• **Instructions**
A. Decide whether each statement agrees with the article on reviving the Shinnecock language, answering yes or no and quoting the words from the article that settle it: (i) Wickham Cuffee died in 1925; (ii) the committee formed in April; (iii) the committee's Tuesday meeting took place in the basement of the Indian Education Program building.
B. Resume the article on reviving the Shinnecock language, picking up after its final sentence.

Posted on 03 April 2010. By Marissa Maier

According to James Crew, developer of T.R.A.I.L.S., a software that teaches, restores and archives indigenous languages, Wickham Cuffee was the last Shinnecock Indian Nation member to fluently speak the native language. Cuffee passed away in 1925. But the Shinnecock language wasn’t buried along with him. Though it has lain dormant for many decades, now a team of eight Native Americans, mainly comprised of members of the Southampton-based Shinnecock and Mastic-based Unkechaug nations, hope to wake this sleeping language giant through the revitalization of the Northeastern dialect of Algonquin, the language of the Shinnecock’s ancestors.

On Tuesday afternoon, the committee, which formed in August under the auspices of the Shinnecock Nation Cultural Enrichment Program, met in the basement of the Indian Education Program building on the reservation. The members swapped information about computer keyboards specially tailored to Native American languages and discussed the search for funding to host linguistic speakers at the Shinnecock reservation. For the past six months, this committee has vetted nearly every aspect of the emerging language education program — from the proper pronunciation of words to researching the best way to teach the Shinnecock language.

• **Entries drawn from a collection**
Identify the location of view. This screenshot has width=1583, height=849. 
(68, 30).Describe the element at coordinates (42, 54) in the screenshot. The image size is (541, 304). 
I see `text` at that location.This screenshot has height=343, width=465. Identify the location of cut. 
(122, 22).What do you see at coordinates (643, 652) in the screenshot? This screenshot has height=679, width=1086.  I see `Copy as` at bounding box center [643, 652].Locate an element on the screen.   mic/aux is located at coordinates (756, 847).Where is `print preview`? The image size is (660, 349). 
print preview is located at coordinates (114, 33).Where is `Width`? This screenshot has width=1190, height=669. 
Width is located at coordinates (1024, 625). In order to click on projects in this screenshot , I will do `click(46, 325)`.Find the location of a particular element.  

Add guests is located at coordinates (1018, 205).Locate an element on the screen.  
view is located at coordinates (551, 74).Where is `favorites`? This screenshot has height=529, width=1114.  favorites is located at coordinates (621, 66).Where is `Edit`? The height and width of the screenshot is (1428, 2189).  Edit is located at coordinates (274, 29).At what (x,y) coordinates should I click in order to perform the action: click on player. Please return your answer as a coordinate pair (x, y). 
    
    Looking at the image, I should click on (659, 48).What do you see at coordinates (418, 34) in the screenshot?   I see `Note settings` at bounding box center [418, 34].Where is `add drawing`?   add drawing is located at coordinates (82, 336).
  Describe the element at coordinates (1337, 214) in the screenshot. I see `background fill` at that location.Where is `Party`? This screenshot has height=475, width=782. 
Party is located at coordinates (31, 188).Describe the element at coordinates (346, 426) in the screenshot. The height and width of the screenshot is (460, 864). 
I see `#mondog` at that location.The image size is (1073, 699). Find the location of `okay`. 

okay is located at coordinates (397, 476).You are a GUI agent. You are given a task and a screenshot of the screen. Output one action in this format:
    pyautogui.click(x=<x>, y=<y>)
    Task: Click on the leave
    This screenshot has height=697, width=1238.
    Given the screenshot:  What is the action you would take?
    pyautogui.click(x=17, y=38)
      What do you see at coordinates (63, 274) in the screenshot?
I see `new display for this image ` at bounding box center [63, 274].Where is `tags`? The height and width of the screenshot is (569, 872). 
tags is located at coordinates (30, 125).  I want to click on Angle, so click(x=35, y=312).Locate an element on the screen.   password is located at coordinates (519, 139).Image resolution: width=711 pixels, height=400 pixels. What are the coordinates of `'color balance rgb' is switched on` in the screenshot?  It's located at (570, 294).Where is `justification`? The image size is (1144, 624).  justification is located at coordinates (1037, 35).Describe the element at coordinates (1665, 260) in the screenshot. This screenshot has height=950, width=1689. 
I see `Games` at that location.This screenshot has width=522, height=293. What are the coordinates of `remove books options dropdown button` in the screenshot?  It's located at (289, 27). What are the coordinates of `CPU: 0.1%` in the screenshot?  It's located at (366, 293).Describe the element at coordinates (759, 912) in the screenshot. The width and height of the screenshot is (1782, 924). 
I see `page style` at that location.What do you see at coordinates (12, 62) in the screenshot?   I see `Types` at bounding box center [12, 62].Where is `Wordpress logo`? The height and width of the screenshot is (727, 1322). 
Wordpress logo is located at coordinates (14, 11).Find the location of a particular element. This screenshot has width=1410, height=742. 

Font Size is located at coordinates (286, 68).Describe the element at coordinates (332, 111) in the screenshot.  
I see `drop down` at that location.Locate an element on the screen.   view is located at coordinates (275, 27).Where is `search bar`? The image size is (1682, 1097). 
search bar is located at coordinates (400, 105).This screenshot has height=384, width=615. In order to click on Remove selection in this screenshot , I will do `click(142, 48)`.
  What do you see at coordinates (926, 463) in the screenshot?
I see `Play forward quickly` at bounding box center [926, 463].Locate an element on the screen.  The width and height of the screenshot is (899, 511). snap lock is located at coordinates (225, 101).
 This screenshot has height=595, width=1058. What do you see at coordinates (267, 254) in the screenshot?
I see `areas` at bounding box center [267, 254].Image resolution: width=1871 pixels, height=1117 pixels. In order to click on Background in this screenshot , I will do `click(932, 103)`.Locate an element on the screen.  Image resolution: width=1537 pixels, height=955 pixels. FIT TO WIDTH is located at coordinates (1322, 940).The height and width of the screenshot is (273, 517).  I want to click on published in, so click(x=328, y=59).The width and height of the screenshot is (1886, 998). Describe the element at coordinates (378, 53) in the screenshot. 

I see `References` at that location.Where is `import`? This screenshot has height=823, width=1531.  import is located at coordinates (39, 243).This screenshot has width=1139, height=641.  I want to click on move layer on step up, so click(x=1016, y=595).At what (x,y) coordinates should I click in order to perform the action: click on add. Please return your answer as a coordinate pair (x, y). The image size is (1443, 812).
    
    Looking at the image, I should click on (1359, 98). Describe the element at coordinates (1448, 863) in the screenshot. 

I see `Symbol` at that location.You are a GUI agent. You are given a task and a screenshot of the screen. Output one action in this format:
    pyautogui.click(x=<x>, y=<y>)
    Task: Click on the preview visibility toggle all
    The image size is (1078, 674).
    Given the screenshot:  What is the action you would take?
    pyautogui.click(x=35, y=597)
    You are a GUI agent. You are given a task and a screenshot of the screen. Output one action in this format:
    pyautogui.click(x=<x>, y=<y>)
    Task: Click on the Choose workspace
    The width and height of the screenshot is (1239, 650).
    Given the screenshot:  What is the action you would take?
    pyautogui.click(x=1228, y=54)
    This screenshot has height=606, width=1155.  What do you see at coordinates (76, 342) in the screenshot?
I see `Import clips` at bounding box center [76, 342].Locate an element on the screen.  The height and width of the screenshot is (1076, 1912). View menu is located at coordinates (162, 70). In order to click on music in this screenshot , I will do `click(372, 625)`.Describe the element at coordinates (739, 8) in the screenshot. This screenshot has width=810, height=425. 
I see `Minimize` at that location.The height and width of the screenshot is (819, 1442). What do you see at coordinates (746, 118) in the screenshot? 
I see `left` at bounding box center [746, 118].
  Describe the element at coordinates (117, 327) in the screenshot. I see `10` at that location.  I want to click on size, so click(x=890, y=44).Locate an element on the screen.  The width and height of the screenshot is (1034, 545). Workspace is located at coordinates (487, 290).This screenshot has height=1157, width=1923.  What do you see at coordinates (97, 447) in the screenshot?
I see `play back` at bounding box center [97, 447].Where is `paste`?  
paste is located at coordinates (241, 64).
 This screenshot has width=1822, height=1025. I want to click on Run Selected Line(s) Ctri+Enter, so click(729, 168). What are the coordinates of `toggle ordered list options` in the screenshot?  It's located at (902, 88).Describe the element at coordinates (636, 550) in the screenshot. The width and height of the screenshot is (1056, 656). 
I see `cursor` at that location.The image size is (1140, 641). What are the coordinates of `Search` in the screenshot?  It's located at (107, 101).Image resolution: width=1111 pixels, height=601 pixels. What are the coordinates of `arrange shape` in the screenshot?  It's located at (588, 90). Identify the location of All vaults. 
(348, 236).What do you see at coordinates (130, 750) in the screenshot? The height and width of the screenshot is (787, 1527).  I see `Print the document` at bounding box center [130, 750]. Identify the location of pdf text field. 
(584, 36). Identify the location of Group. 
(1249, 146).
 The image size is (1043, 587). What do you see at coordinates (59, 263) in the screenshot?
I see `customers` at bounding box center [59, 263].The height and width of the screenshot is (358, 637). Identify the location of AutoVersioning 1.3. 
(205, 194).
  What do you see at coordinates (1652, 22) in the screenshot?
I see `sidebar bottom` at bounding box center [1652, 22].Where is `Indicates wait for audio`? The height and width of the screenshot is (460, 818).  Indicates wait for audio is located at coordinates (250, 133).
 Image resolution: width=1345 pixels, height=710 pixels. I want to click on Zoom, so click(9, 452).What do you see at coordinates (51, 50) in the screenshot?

• **Answers**
A.
(i) Yes: "Cuffee passed away in 1925."
(ii) No: "the committee, which formed in August"
(iii) Yes: "met in the basement of the Indian Education Program building on the reservation"

B.
“These efforts have been many years in the making,” noted Josephine Smith, the cultural enrichment and language program coordinator. She pointed out that the committee’s efforts are piggybacking on a number of projects. Committee member Tina Tarrant added that in 1990, she and several others started a three-year project with grant monies. The group, she noted, combed through historical documents, hoping to help piece together the full Shinnecock language. Smith explains that though the Shinnecock language isn’t dead, it isn’t spoken with the same level of fluency as it once was.